━━━ PROVIDED MATERIAL

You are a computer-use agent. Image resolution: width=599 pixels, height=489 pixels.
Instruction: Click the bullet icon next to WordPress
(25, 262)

━━━━━━
━━━ PROVIDED MATERIAL

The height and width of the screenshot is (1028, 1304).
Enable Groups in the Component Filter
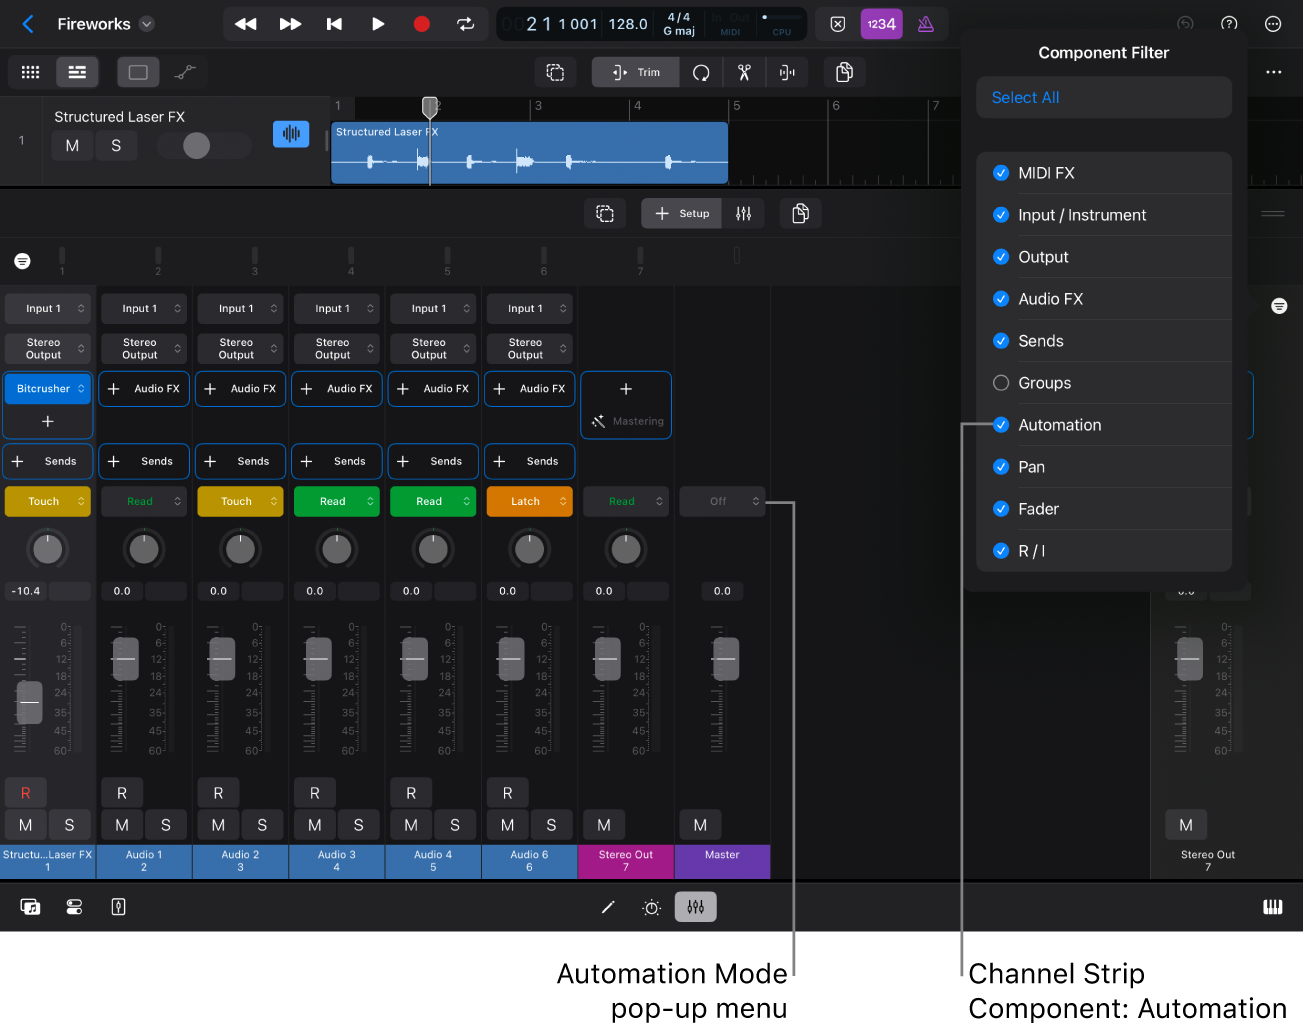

━━━━━━

### EXERCISE DIRECTIONS:
Write out each line above with the word "height".

### COMPLETED EXERCISE:
You are a computer-use agent. Image resolution: width=599 pixels, height=489 pixels.
The height and width of the screenshot is (1028, 1304).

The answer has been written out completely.